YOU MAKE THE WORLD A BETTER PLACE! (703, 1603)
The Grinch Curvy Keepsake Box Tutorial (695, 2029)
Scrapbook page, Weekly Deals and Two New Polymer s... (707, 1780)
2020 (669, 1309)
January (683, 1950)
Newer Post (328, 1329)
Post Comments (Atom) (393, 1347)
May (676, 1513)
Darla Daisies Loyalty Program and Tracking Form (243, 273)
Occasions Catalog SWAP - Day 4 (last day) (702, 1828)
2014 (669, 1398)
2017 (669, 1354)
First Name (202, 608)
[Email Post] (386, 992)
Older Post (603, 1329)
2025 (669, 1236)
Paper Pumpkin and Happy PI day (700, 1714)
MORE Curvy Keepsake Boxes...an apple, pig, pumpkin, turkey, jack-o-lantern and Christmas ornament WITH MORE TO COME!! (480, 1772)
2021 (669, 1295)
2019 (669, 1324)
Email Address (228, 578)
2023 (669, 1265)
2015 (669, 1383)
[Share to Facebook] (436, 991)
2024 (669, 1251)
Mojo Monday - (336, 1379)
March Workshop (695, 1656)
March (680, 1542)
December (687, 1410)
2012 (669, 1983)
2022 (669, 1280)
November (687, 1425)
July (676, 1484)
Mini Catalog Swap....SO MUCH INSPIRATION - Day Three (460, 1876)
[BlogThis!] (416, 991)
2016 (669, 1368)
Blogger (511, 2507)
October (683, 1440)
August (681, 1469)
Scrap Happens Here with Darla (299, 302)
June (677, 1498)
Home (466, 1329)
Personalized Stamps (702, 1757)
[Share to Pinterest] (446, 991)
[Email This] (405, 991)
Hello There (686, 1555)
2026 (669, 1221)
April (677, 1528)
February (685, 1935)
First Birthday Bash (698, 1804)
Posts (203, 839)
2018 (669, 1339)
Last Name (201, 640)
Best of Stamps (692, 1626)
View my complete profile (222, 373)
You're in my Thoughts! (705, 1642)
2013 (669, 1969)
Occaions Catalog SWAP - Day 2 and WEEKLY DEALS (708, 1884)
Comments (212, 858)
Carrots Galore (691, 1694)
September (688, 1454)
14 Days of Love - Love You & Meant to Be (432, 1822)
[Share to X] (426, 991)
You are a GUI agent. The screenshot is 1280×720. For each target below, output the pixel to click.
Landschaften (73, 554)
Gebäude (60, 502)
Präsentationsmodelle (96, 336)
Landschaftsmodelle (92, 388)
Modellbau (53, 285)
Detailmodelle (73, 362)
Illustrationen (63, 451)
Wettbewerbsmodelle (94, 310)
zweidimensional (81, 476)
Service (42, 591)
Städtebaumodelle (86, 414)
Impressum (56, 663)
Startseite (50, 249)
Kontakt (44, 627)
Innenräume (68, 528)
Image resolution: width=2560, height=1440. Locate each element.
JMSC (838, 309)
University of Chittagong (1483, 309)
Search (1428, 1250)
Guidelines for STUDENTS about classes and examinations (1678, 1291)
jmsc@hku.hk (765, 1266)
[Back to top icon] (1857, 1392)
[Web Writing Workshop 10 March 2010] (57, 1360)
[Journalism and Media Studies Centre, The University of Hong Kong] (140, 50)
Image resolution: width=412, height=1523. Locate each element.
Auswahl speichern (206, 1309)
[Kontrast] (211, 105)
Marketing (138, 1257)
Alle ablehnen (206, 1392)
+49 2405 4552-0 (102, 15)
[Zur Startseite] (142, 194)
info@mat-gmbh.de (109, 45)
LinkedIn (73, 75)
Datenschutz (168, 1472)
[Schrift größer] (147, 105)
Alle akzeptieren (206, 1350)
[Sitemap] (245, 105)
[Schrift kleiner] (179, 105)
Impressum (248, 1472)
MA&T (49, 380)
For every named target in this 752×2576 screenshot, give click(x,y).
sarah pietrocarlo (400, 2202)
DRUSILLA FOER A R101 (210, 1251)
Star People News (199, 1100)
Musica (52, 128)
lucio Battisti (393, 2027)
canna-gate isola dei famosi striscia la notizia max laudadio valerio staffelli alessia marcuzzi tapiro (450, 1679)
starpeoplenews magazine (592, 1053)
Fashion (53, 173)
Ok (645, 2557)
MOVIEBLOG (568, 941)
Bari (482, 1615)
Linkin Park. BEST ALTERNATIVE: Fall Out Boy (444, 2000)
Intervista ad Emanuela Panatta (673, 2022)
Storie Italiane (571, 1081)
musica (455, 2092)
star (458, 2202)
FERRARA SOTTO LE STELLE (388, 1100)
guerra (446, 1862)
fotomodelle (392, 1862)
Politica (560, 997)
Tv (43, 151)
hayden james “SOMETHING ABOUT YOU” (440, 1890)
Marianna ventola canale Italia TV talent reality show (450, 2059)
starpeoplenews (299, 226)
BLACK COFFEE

Description of the task: Reproduce all lines from the records above that include the word "screenshot".

Output of the task:
You are a GUI agent. The screenshot is 1280×720. For each target below, output the pixel to click.
For every named target in this 752×2576 screenshot, give click(x,y).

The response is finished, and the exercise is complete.